* Directions: Print the listing below a second time, exactly, and omit its images.

* Supplied records:
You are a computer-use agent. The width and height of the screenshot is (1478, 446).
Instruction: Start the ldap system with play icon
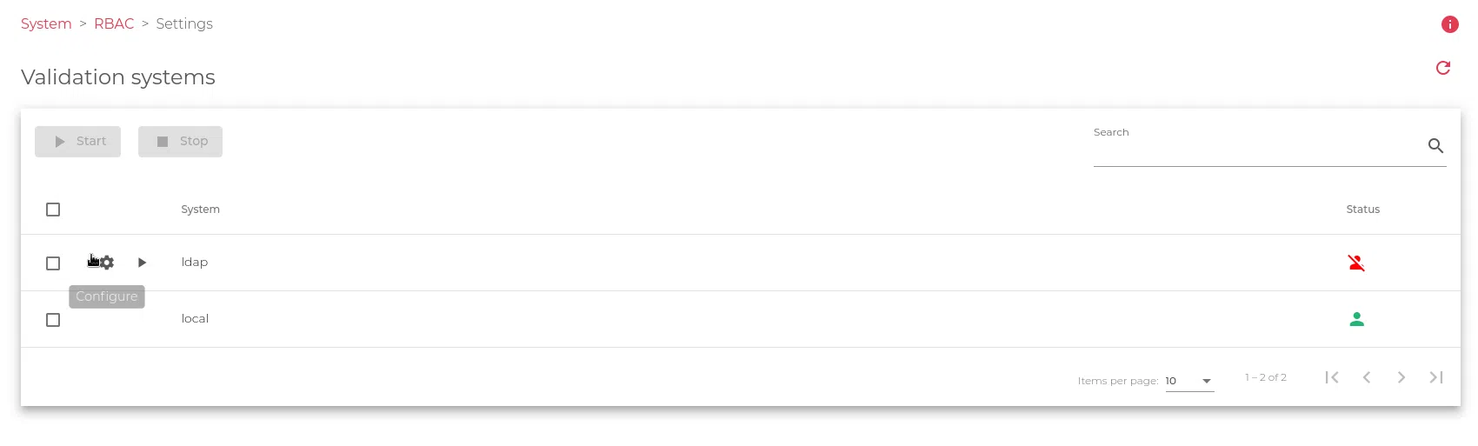click(142, 263)
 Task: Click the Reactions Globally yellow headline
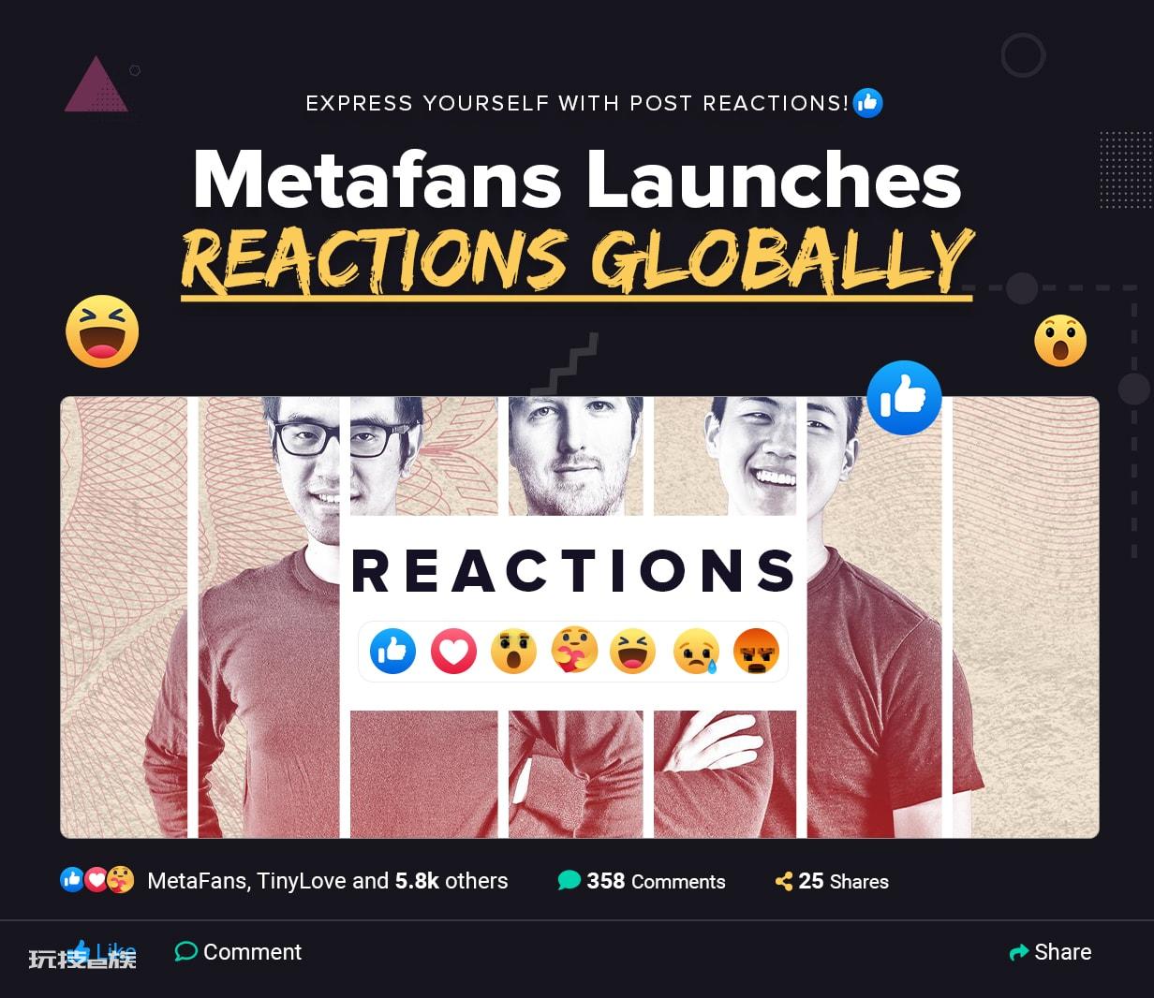[x=577, y=260]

* Answer to this exercise:
You are a computer-use agent. The width and height of the screenshot is (1478, 446).
Instruction: Start the ldap system with play icon
click(142, 263)
 Task: Click the Reactions Globally yellow headline
[x=577, y=260]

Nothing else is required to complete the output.